### [SET EXERCISE]
Write out the lines exactly as they appear, from the line containing "This screenshot has height=1076, width=1120." through the line containing "will (61, 93).", including both of those lines.

— BEGIN DATA EXCERPTS —

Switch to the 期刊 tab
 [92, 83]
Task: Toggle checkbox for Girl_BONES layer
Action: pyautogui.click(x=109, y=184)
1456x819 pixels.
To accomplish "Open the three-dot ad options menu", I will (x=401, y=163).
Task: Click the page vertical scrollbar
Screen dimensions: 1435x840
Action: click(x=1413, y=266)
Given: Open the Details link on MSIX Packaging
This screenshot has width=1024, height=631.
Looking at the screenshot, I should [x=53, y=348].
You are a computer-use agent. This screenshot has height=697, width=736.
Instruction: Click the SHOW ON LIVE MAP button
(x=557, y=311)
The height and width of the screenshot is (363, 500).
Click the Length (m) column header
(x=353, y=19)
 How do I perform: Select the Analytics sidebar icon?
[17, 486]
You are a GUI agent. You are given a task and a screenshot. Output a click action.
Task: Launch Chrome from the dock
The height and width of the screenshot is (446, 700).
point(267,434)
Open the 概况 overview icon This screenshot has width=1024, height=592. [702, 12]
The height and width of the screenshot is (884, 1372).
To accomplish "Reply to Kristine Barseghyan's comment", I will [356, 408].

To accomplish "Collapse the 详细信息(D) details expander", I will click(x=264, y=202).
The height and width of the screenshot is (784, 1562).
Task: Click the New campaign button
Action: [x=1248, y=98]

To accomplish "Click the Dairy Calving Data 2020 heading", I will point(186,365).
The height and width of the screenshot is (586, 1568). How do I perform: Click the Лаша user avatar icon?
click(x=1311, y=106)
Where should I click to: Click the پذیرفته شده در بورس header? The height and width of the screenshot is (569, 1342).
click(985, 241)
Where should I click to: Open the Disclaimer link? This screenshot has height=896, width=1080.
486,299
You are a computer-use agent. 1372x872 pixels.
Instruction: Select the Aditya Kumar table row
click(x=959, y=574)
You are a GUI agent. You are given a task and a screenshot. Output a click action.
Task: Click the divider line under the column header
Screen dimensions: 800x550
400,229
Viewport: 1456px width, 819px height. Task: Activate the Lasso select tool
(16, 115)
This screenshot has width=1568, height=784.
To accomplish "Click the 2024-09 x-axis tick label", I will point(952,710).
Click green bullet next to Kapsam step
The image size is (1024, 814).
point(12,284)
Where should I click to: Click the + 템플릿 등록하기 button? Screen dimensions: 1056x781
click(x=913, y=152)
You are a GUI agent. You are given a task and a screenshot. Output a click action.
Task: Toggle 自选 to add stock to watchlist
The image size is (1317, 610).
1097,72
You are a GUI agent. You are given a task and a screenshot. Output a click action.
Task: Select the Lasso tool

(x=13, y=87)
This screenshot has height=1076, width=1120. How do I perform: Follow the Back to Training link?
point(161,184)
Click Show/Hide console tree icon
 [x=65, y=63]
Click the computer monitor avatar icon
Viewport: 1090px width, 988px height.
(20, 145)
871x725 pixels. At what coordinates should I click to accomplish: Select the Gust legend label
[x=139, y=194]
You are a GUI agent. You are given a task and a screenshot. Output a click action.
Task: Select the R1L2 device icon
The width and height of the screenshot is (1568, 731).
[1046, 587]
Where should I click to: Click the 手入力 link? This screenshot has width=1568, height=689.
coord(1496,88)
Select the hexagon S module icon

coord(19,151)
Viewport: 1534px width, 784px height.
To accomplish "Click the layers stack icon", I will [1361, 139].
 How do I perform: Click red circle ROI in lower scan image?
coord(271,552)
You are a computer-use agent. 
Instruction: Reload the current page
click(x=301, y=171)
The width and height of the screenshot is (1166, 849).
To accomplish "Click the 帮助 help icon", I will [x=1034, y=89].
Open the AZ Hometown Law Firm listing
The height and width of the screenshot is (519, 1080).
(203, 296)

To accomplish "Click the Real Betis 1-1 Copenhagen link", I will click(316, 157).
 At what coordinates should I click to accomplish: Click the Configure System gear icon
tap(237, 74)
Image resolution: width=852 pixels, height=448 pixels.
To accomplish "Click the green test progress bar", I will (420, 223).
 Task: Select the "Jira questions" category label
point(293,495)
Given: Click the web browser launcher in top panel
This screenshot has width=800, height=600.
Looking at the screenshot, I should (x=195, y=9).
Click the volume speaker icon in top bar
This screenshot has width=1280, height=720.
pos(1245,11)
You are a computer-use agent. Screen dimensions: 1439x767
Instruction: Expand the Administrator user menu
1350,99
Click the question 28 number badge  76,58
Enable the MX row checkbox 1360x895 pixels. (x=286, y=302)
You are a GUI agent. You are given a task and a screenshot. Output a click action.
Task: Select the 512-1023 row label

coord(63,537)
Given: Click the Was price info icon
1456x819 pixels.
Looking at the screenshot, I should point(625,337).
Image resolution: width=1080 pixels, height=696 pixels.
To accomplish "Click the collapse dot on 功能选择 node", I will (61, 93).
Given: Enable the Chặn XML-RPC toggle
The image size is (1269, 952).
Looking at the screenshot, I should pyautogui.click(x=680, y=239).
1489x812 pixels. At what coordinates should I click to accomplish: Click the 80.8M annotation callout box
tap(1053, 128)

— END DATA EXCERPTS —

### [ANSWER TO THE EXERCISE]
This screenshot has height=1076, width=1120. How do I perform: Follow the Back to Training link?
point(161,184)
Click Show/Hide console tree icon
 [x=65, y=63]
Click the computer monitor avatar icon
Viewport: 1090px width, 988px height.
(20, 145)
871x725 pixels. At what coordinates should I click to accomplish: Select the Gust legend label
[x=139, y=194]
You are a GUI agent. You are given a task and a screenshot. Output a click action.
Task: Select the R1L2 device icon
The width and height of the screenshot is (1568, 731).
[1046, 587]
Where should I click to: Click the 手入力 link? This screenshot has width=1568, height=689.
coord(1496,88)
Select the hexagon S module icon

coord(19,151)
Viewport: 1534px width, 784px height.
To accomplish "Click the layers stack icon", I will [1361, 139].
 How do I perform: Click red circle ROI in lower scan image?
coord(271,552)
You are a computer-use agent. 
Instruction: Reload the current page
click(x=301, y=171)
The width and height of the screenshot is (1166, 849).
To accomplish "Click the 帮助 help icon", I will [x=1034, y=89].
Open the AZ Hometown Law Firm listing
The height and width of the screenshot is (519, 1080).
(203, 296)

To accomplish "Click the Real Betis 1-1 Copenhagen link", I will click(316, 157).
 At what coordinates should I click to accomplish: Click the Configure System gear icon
tap(237, 74)
Image resolution: width=852 pixels, height=448 pixels.
To accomplish "Click the green test progress bar", I will (420, 223).
 Task: Select the "Jira questions" category label
point(293,495)
Given: Click the web browser launcher in top panel
This screenshot has width=800, height=600.
Looking at the screenshot, I should (x=195, y=9).
Click the volume speaker icon in top bar
This screenshot has width=1280, height=720.
pos(1245,11)
You are a computer-use agent. Screen dimensions: 1439x767
Instruction: Expand the Administrator user menu
1350,99
Click the question 28 number badge  76,58
Enable the MX row checkbox 1360x895 pixels. (x=286, y=302)
You are a GUI agent. You are given a task and a screenshot. Output a click action.
Task: Select the 512-1023 row label

coord(63,537)
Given: Click the Was price info icon
1456x819 pixels.
Looking at the screenshot, I should point(625,337).
Image resolution: width=1080 pixels, height=696 pixels.
To accomplish "Click the collapse dot on 功能选择 node", I will (61, 93).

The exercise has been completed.